Professeur d’histoire contemporaine à l’université de Sheffield (Royaume-Uni) et auteur d’une biographie remarquée d’Hitler en deux volumes, Ian Kershaw analyse dans ce nouvel ouvrage les décisions prises par les dirigeants des grandes nations entre juin 1940 et décembre 1941, décisions qu’il considère comme déterminantes pour l’issue de la Seconde Guerre mondiale, et partant, dans la détermination des grands équilibres de l’après-guerre.
Il part du postulat que ces choix furent le reflet du système politique dans lequel ils sont intervenus. Les dirigeants des systèmes autoritaires disposaient alors en effet d’une liberté de choix extraordinaire, qui avait pour corollaire la possibilité de les laisser commettre des erreurs catastrophiques. Ces régimes, où la discussion des objectifs stratégiques était impossible, étaient naturellement amenés à prendre des risques importants plutôt que de se rabattre sur un compromis jugé humiliant qui aurait pu miner les objectifs idéologiques.
La liberté d’Hitler était presque absolue sur le plan institutionnel et s’étendait aussi sur les forces armées.
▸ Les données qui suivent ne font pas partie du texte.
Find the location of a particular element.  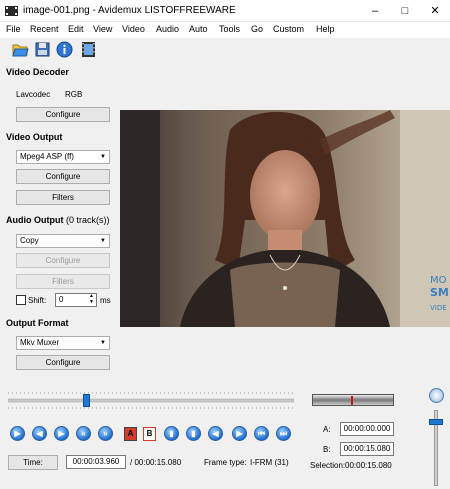

time-button: Time: is located at coordinates (33, 462).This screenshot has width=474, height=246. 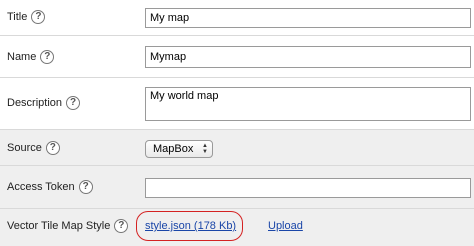 I want to click on title-row: Title ?, so click(x=237, y=18).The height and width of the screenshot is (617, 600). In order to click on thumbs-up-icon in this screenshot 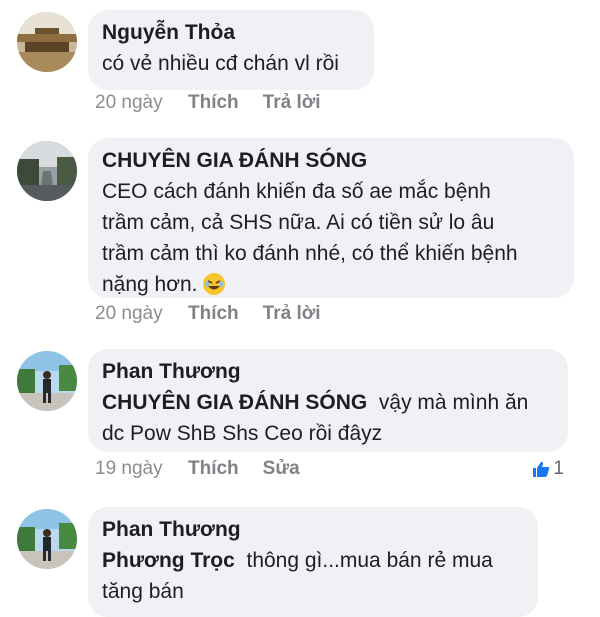, I will do `click(541, 469)`.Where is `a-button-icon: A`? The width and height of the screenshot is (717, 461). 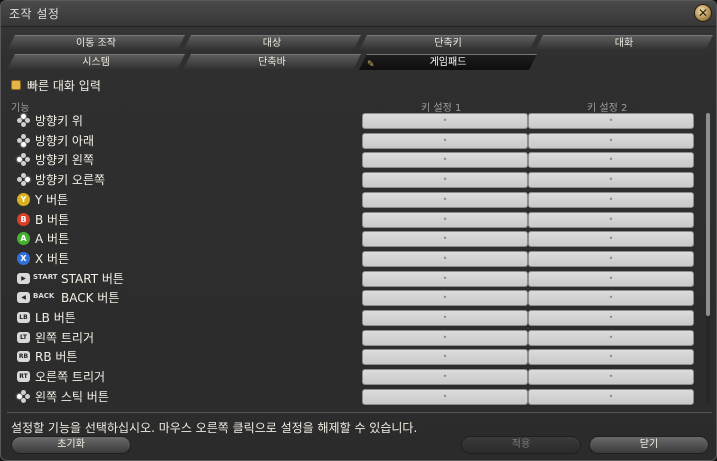 a-button-icon: A is located at coordinates (24, 239).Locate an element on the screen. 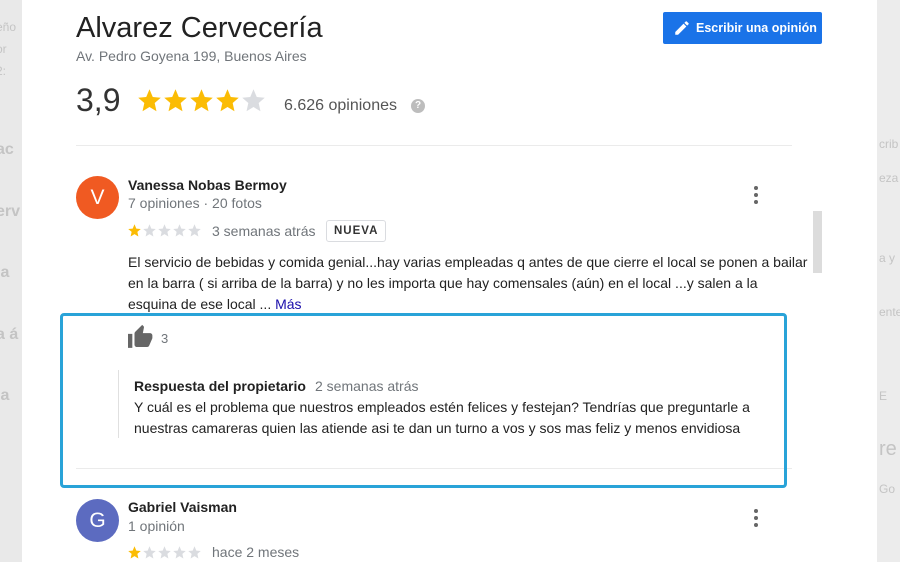 This screenshot has width=900, height=562. bg-fragment: or is located at coordinates (4, 49).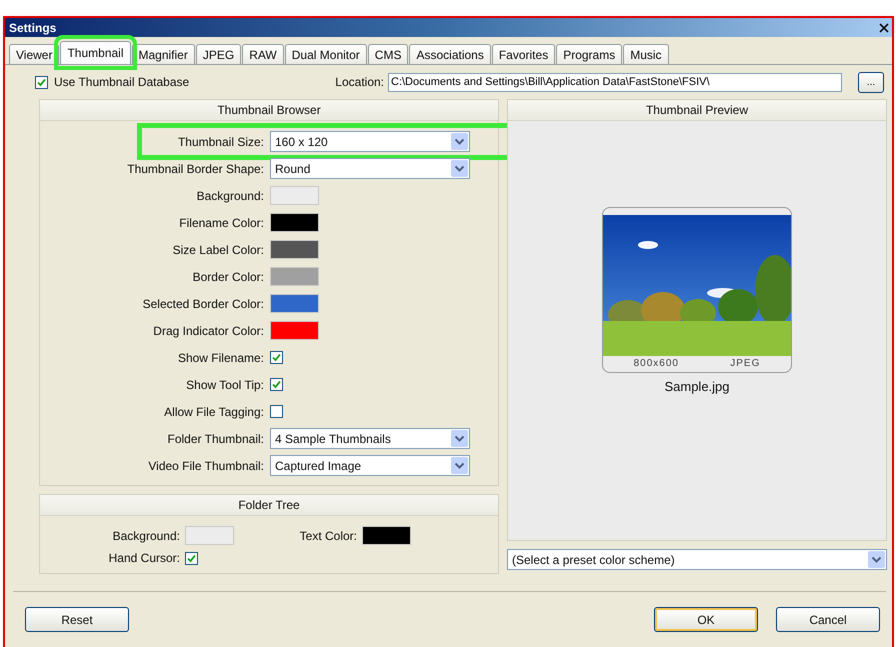 Image resolution: width=896 pixels, height=647 pixels. Describe the element at coordinates (646, 54) in the screenshot. I see `tab: Music` at that location.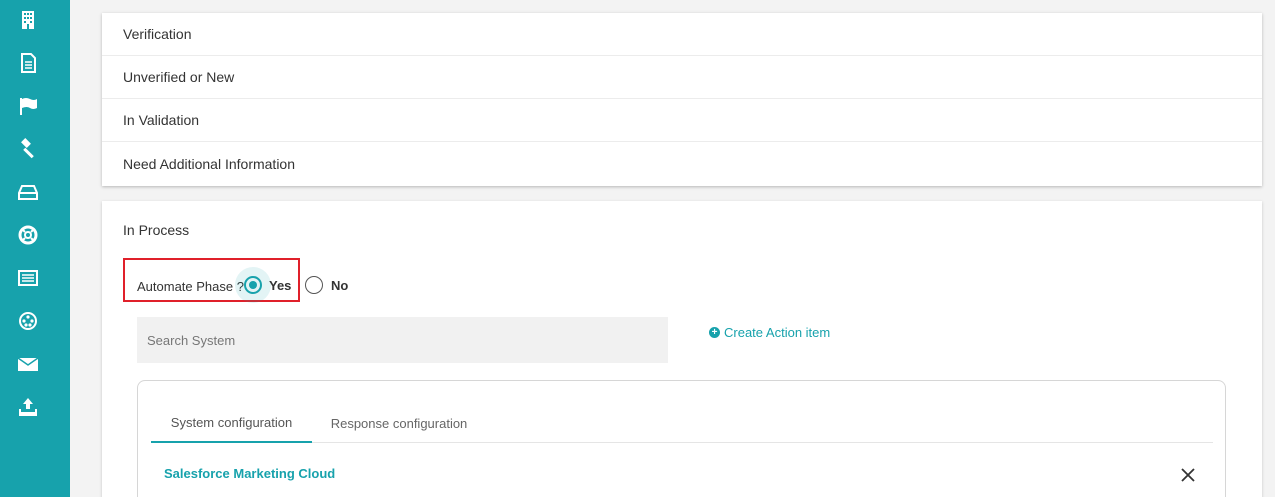 The height and width of the screenshot is (497, 1275). Describe the element at coordinates (340, 286) in the screenshot. I see `automate-no-label: No` at that location.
La position de Mussolini était moins solide : il n’était pas le chef de l’État et l’allégeance de l’armée allait en définitive au roi, ce qui s’avérera décisif en 1943. Bien que proche des régimes fascistes et nazis, le système japonais constituait une organisation politique collective où aucune possibilité de décision arbitraire n’appartenait à un individu en particulier. Cependant, pour des raisons de majesté impériale, l’empereur ne pouvait prendre le risque d’affronter son armée, qui n’était constitutionnellement soumise qu’à lui. Cela se traduisait au quotidien par une très large autonomie des forces dominantes dans l’armée de terre et la marine face au gouvernement politique. L’organisation politique mise en place par Staline ressemblait fortement à celle du régime nazi, et se caractérisait par la place prédominante accordée à la personnalité du chef. La terreur et les purges avaient réduit à néant les hypothétiques contre-pouvoirs politiques ou administratifs. Ce système politique conduisit Staline à commettre de graves erreurs de jugement sans être contredit, sa conviction absolue qu’Hitler n’attaquerait pas en 1941 étant sans conteste la plus grave.
En comparaison, les régimes démocratiques du Royaume-Uni et des États-Unis offraient un contraste saisissant : la machine bureaucratique (l’État de droit) qui encadrait les choix politiques du gouvernement permettait une évaluation rationnelle des risques et des avantages. Le cabinet de guerre britannique en mai 1940 était réellement une instance collective. Tout Premier ministre qu’il était, Churchill devait prendre en considération les points de vue de Chamberlain et Halifax. Les décisions n’étaient acquises qu’au terme d’argumentaires pertinents et rationnels, partagés par des membres aux sensibilités politiques variées. Le système présidentiel américain ne reposait pas sur la responsabilité collective des décisions. Les contrepoids institutionnels venaient du système législatif : Roosevelt était contraint par le Congrès comme jamais Churchill ne le fut par le Parlement. Ce système politique accordait une importance considérable à l’opinion publique, dans la prise de décision. Ian Kershaw relève sans complaisance que l’opinion publique ne compta pour rien au Royaume-Uni dans la décision cruciale du cabinet de guerre, en mai 1940, de poursuivre le combat contre l’Allemagne nazie et que, par la suite, le moral de la population importa bien davantage que l’opinion des citoyens.
Ces choix fatidiques sont connus, leur portée l’est également. L’ambition de Ian Kershaw n’est pas de révéler la signification profonde, négligée ou oubliée de ces décisions qui ont changé le monde. Elle est de les replacer dans leur contexte particulier, politique, social, économique et culturel, afin d’analyser finement le processus de prise de décision, le célèbre Decision Making Process. Il en ressort un ouvrage passionnant, d’une actualité jamais démentie, quelque soixante-dix ans plus tard.